Records provided START

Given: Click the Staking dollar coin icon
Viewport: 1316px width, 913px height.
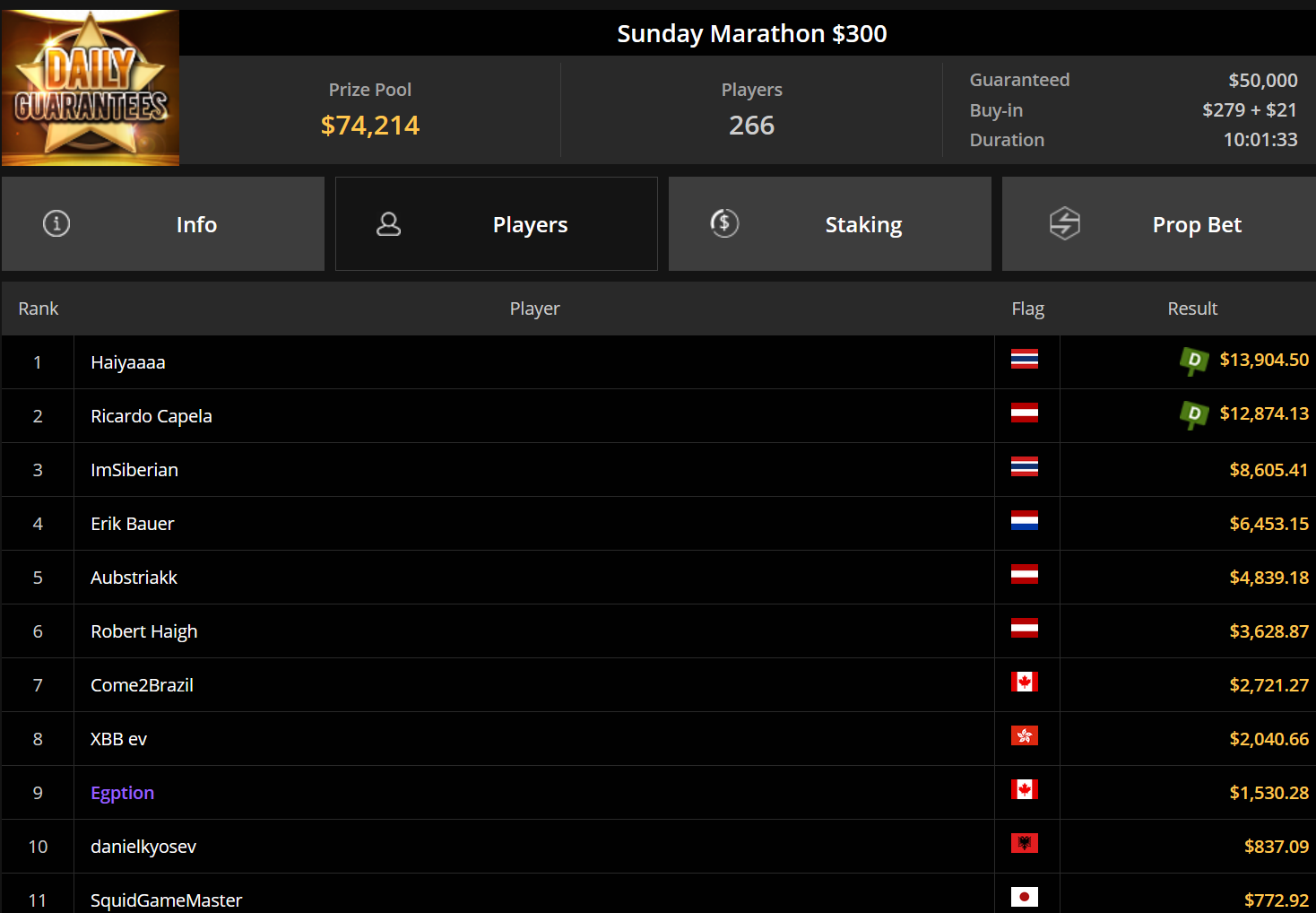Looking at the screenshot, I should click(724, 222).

Records provided END
Records provided START

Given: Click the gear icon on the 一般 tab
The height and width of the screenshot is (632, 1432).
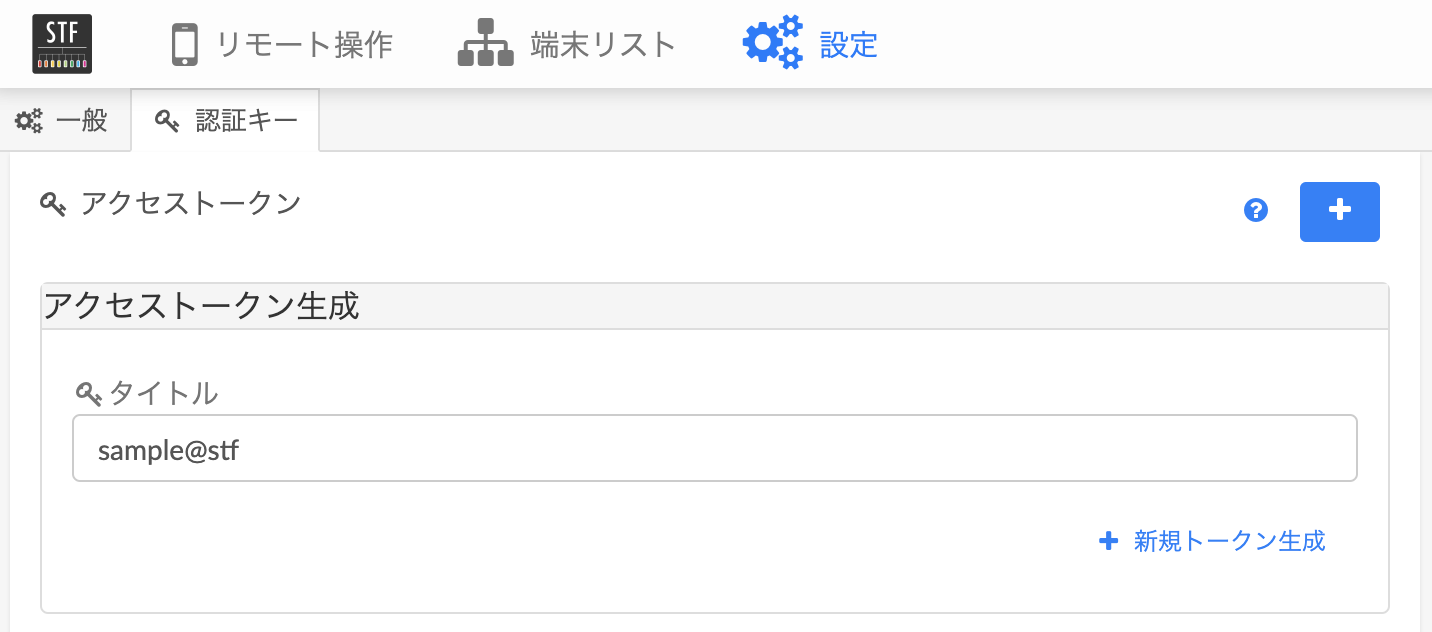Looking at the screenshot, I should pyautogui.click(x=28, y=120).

Records provided END
Records provided START

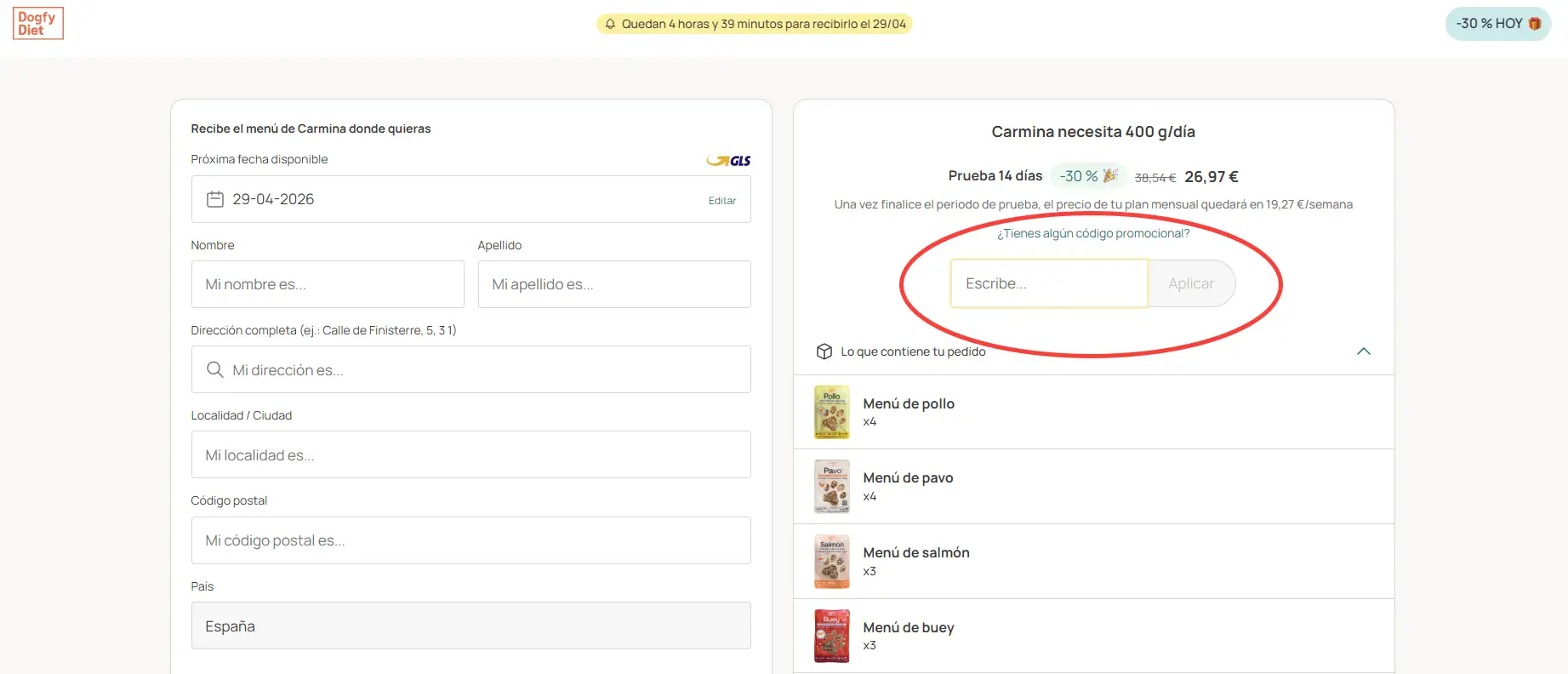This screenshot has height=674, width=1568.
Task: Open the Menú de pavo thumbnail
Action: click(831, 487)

Records provided END

Directions
Your answer should consist of the lines from the material that contain "icon".

Written solution
Given: Click the Staking dollar coin icon
Given: Click the gear icon on the 一般 tab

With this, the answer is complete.